• [EXERCISE DIRECTIONS]: Return all entries verbatim; skip any pictures.

• [PROVIDED ENTRIES]:
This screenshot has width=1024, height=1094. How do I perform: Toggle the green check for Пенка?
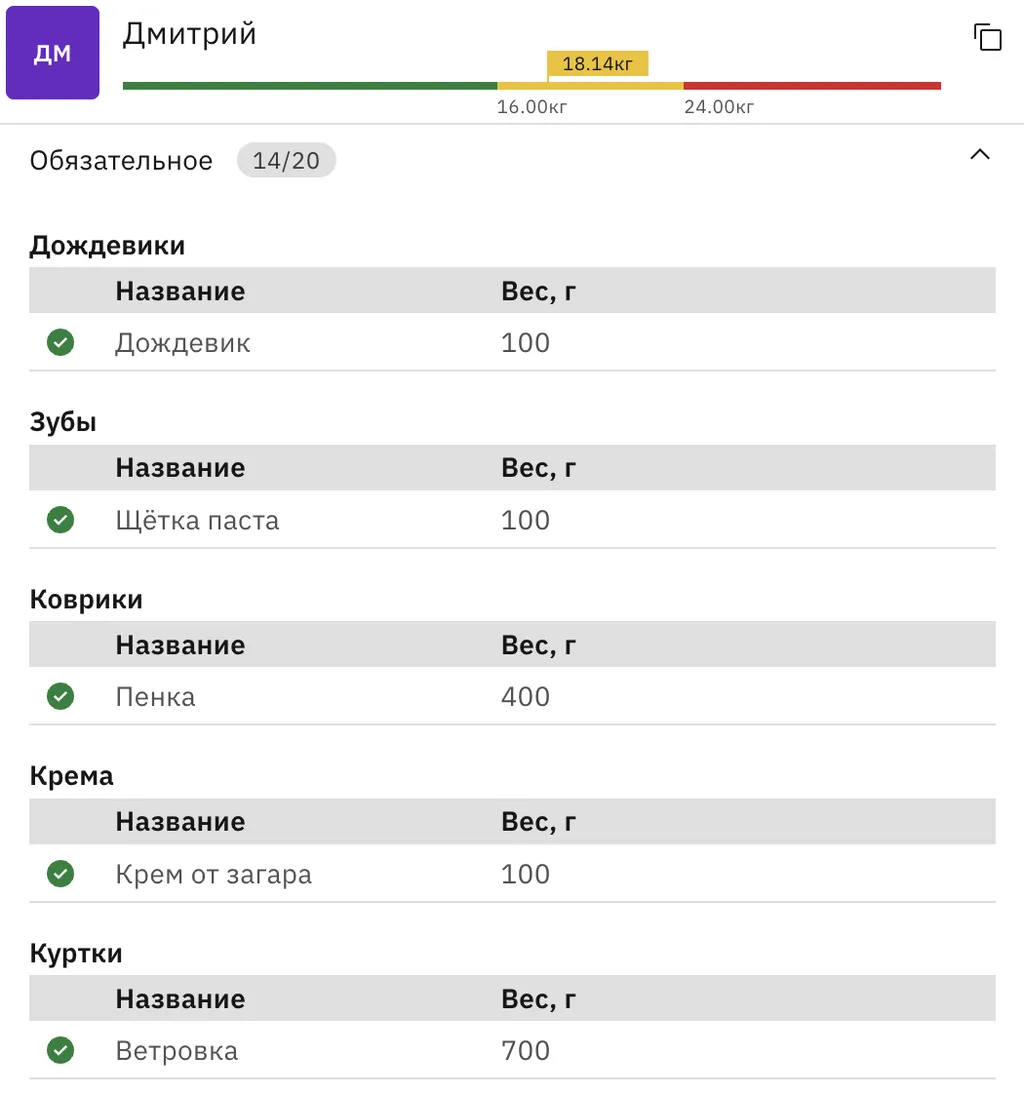(x=61, y=697)

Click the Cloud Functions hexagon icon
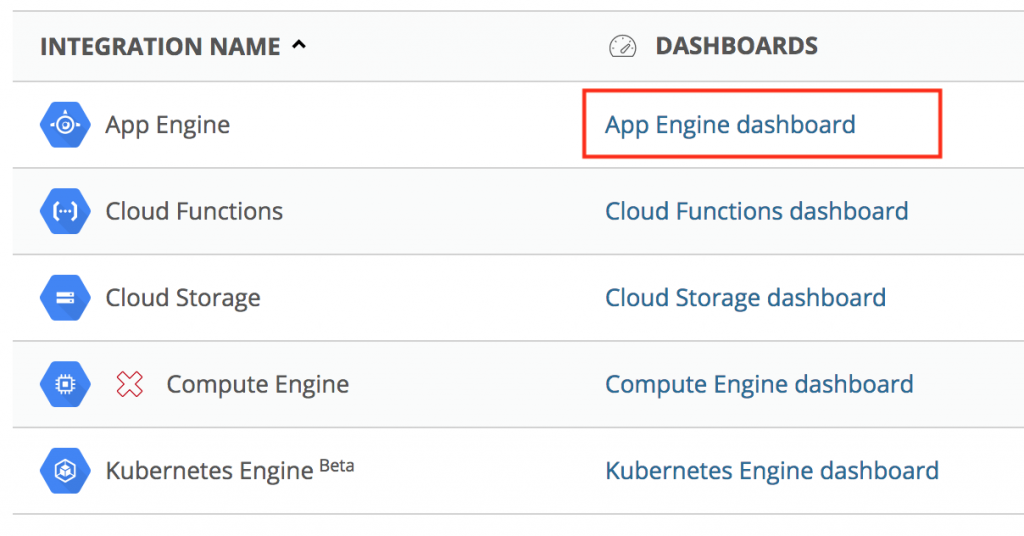click(65, 212)
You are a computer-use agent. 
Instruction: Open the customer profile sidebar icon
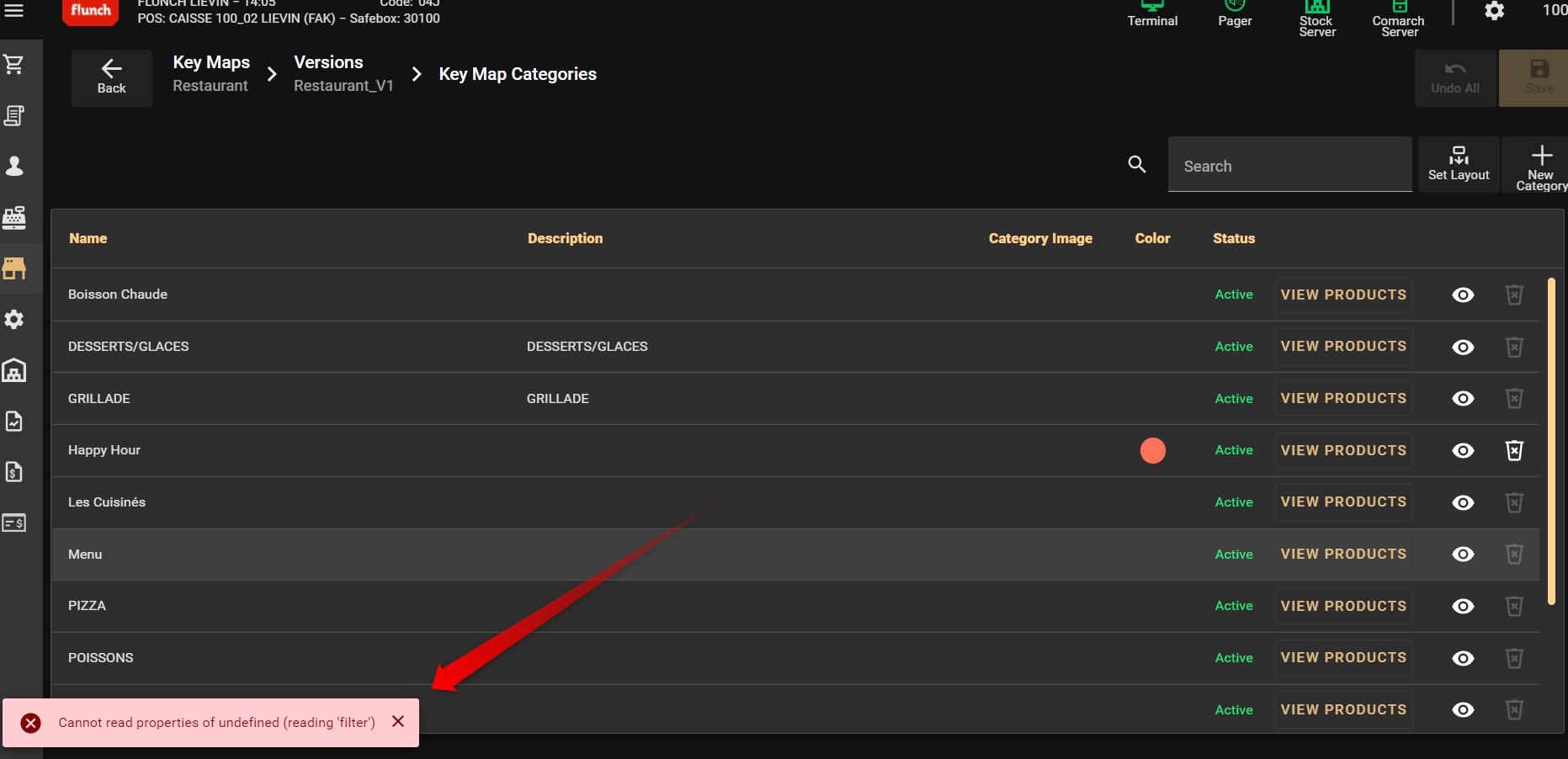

• [RESULT OF THIS EXERCISE]:
This screenshot has width=1024, height=1094. How do I perform: Toggle the green check for Пенка?
(x=61, y=697)

Click the Cloud Functions hexagon icon
click(65, 212)
You are a computer-use agent. 
Instruction: Open the customer profile sidebar icon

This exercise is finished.